Introduction of Blast

  • Blast’s Unique Proposition: Blast is a new Ethereum Layer 2 (L2) that offers native yield for ETH and stablecoins. This means that ETH or stablecoins in a wallet on Blast will automatically earn yield (4% for ETH and 5% for stables). The funds deposited into any dapp/protocol on Blast will also earn yield.
  • Blast’s Impact on Blur: The introduction of Blast has influenced Blur’s season 3. While Blur’s first two seasons resulted in people being airdropped the $BLUR token, season 3 is about earning points for the upcoming Blast airdrop. The report suggests that the rewards for Blur’s season 3 are likely to be $BLAST-related tokens.

Blur’s Season 3 Mechanics

  • Holder Points: In Blur’s season 3, users can earn points by staking their $BLUR tokens. The longer and earlier they stake, the more points they earn. These points contribute to the rewards for season 3.
  • Blur Points: The other half of season 3 rewards will go to people using the Blur protocol. Users can earn points through bidding, listing, and lending. The report also highlights the importance of loyalty in earning points. Users who list NFTs on other platforms see their loyalty, and thus their points, decrease.

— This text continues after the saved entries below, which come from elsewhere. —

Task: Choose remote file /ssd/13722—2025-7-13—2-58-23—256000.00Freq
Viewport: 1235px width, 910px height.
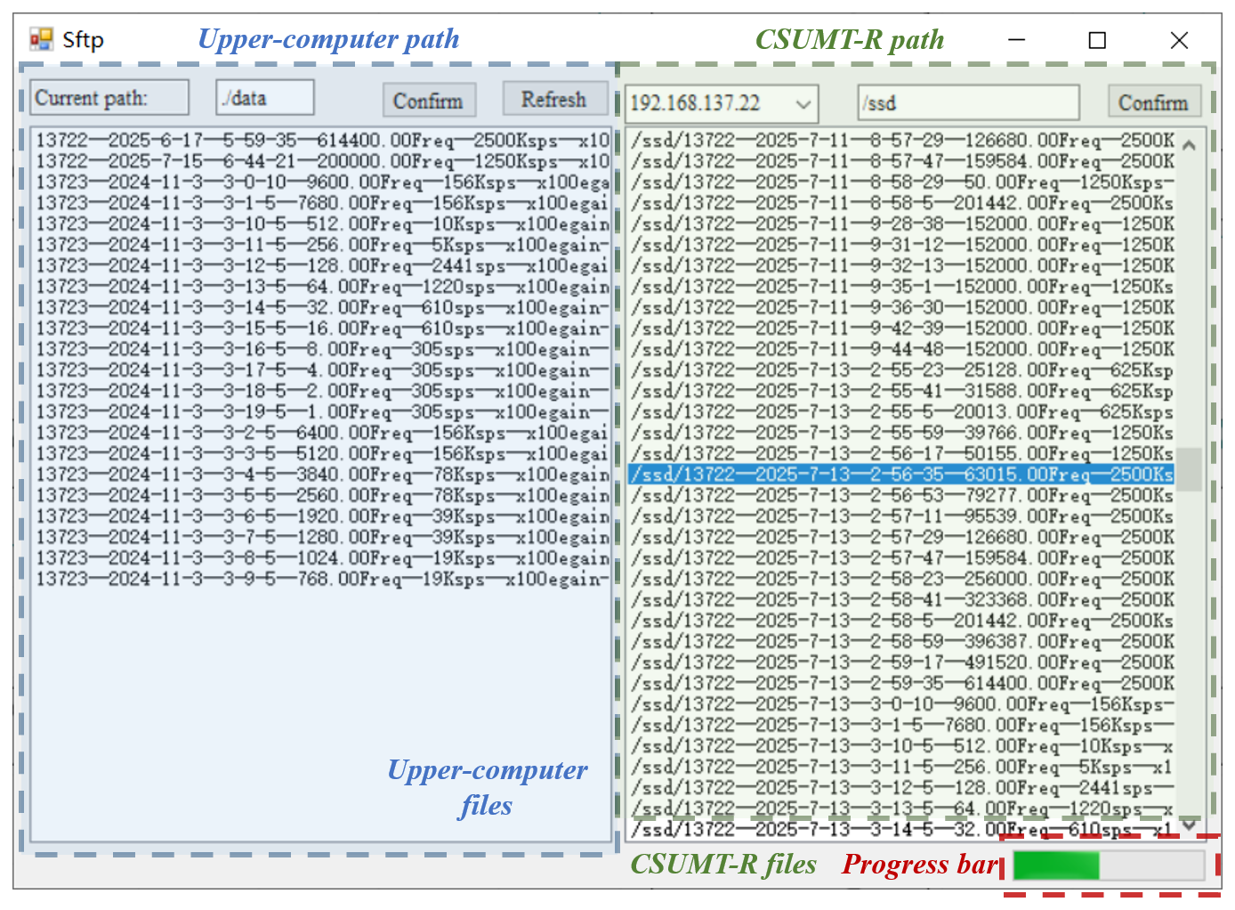Action: pyautogui.click(x=900, y=580)
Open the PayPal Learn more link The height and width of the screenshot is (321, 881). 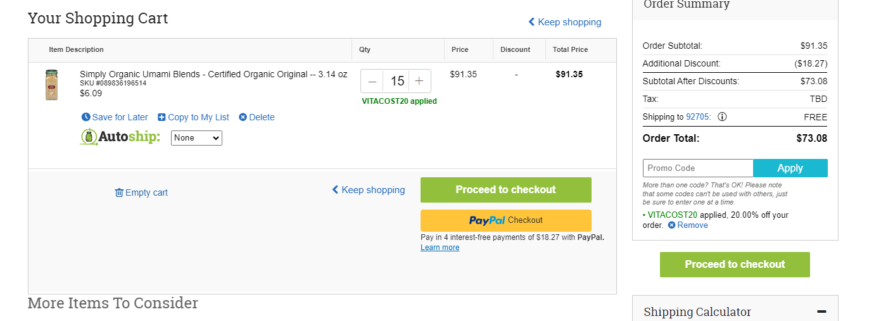click(440, 248)
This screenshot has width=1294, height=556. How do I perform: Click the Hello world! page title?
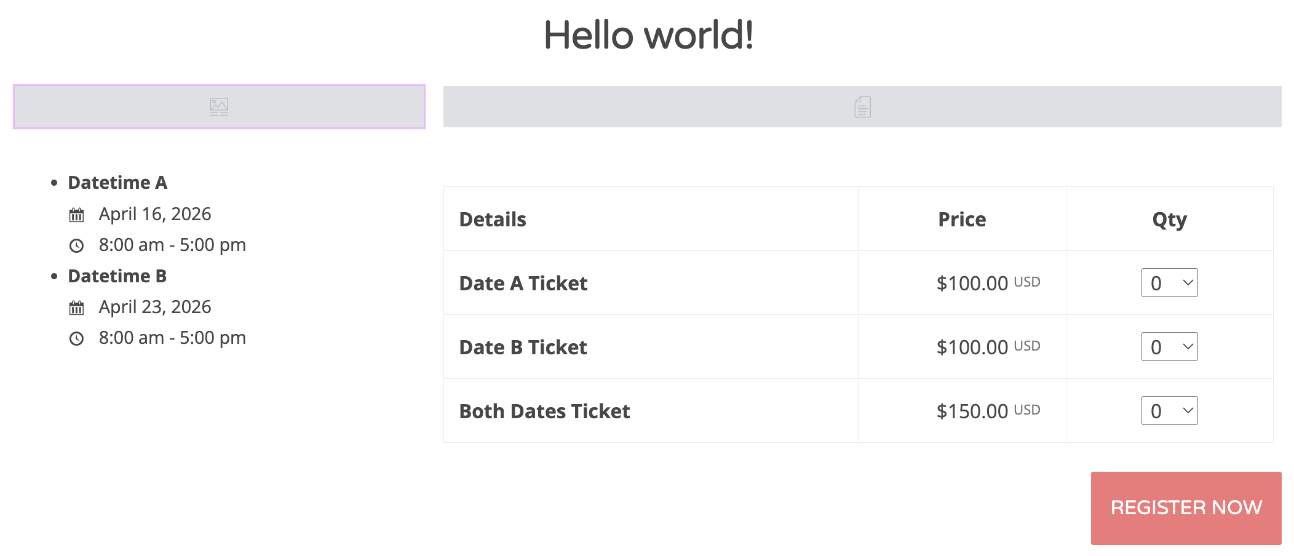click(x=648, y=35)

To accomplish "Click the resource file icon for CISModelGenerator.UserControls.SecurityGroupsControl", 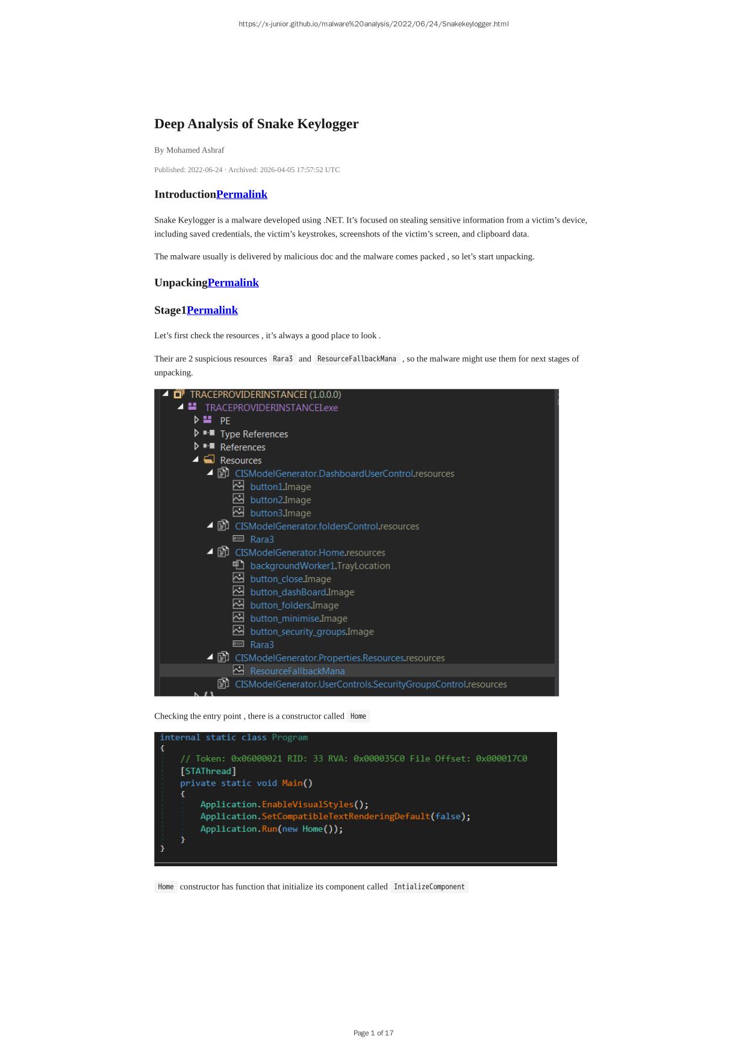I will point(223,684).
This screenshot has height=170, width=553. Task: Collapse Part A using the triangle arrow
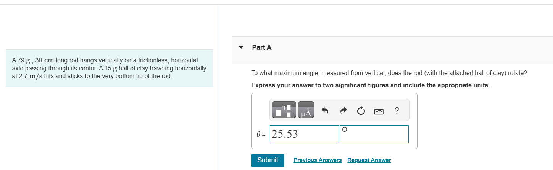coord(241,47)
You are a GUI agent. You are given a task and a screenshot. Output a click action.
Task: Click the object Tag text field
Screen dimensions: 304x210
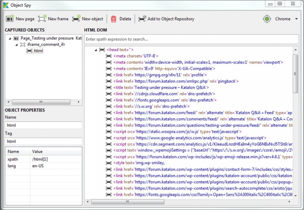pyautogui.click(x=43, y=141)

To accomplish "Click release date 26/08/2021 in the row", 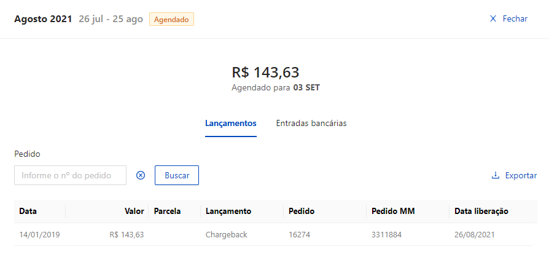I will point(474,234).
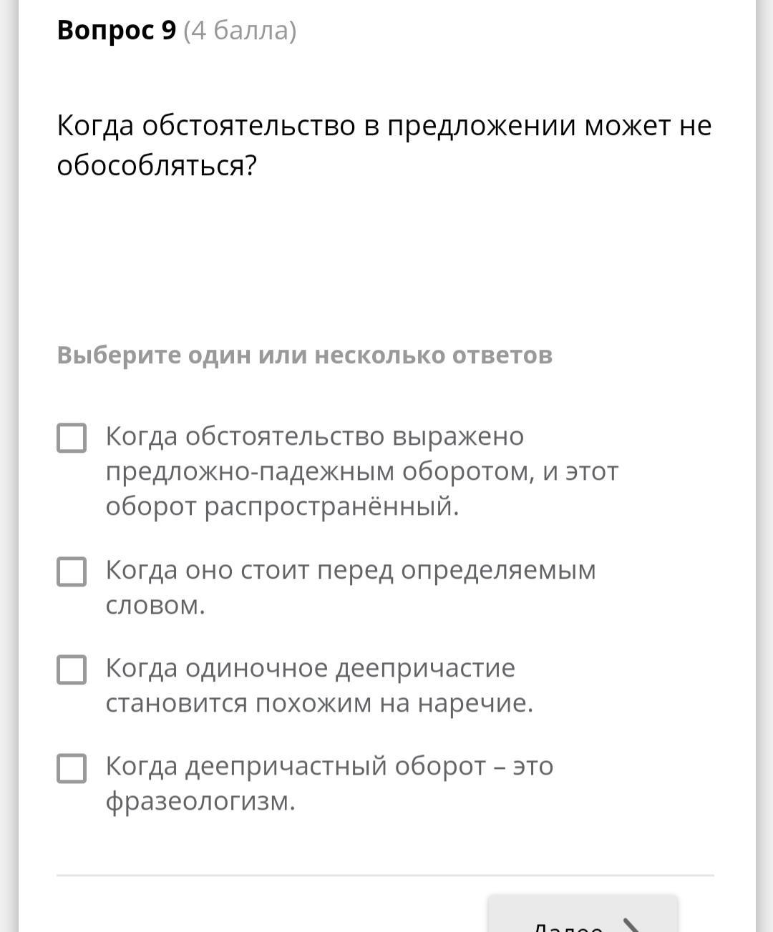Click the word 'словом.' in second answer
The image size is (773, 932).
click(x=155, y=605)
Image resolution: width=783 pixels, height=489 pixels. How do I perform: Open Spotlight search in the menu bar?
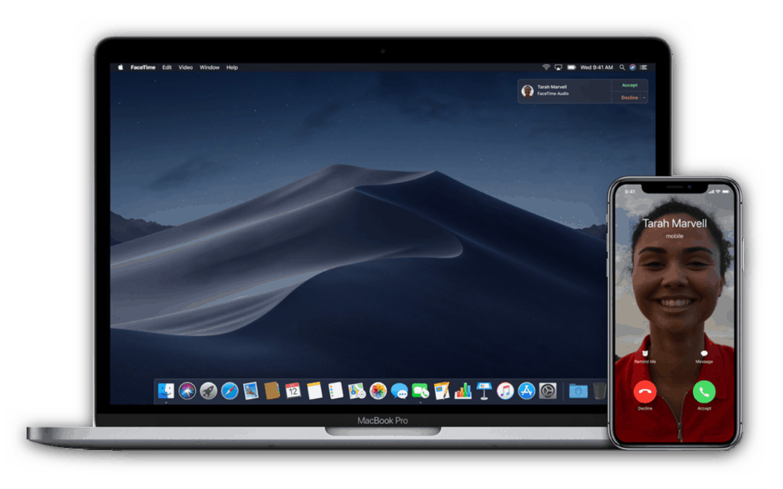click(x=622, y=67)
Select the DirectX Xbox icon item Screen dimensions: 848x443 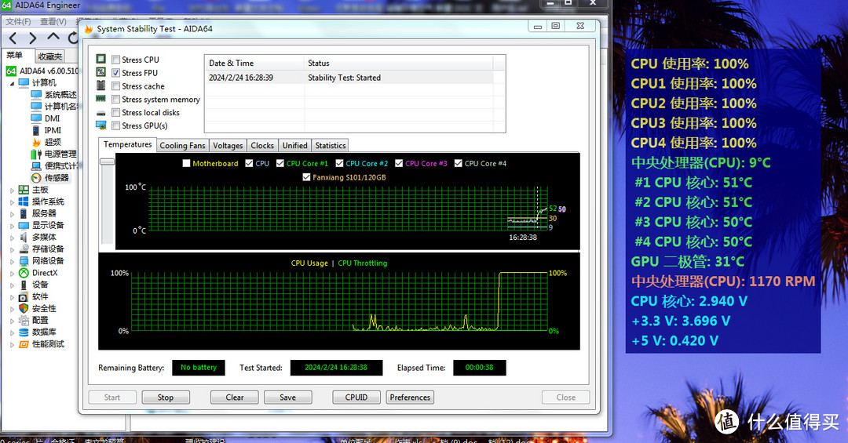(24, 273)
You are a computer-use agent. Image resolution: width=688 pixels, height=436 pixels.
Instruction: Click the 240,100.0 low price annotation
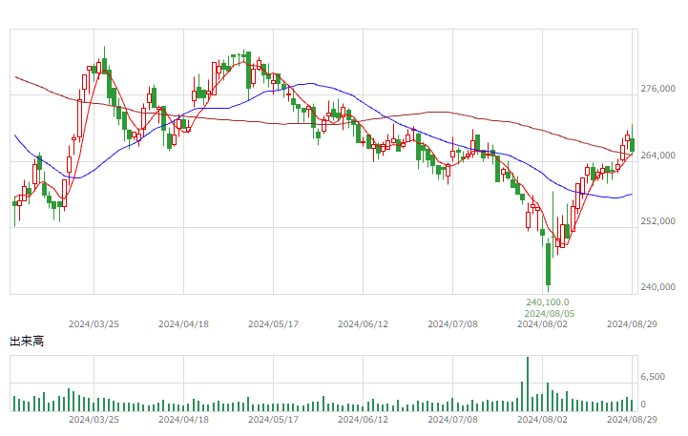tap(548, 302)
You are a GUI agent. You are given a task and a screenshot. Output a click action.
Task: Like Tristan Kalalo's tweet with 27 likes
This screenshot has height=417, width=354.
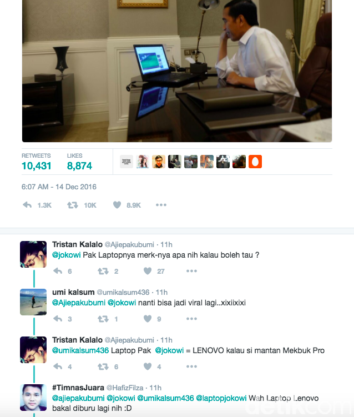click(x=148, y=271)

Market Implications of Blur and Blast

  • Impact on NFT Market: The report suggests that the introduction of Blast and the continuation of Blur’s incentives in season 3 could divert funds that might have otherwise flowed into NFTs. This could potentially impact the NFT market.
  • Asymmetrical Bet on Blast: Despite the risks associated with Blast, such as smart contract risk, bridge exploit risks, and multisig risks, the report views Blast as a strong asymmetrical bet due to its unique proposition, strong team, and aligned investor incentives.

Other Layer 2 Solutions

  • Competition Among L2s: The report acknowledges the work done by other L2s like Optimism and Arbitrum. However, it suggests that Blast’s unique proposition and strong marketing could make it difficult for other L2s to compete for mindshare in the coming months.

Actionable Insights

  • Consider the Potential of Blast: Given Blast’s unique proposition of offering native yield for ETH and stablecoins, it could be worth exploring the potential of this new L2. However, it’s important to consider the associated risks.
  • Engage with Blur’s Season 3: Blur’s season 3 offers opportunities to earn points for the upcoming Blast airdrop. Users can earn points by staking $BLUR tokens and using the Blur protocol. It could be beneficial to understand and engage with these mechanisms.
  • Monitor the Impact on NFT Market: The introduction of Blast and the continuation of Blur’s incentives could impact the NFT market. It could be useful to monitor these developments and their potential effects on the market.
  • Research Other L2 Solutions: While Blast has garnered attention, other L2s like Optimism and Arbitrum also offer valuable solutions. It could be beneficial to research these other L2s and their offerings.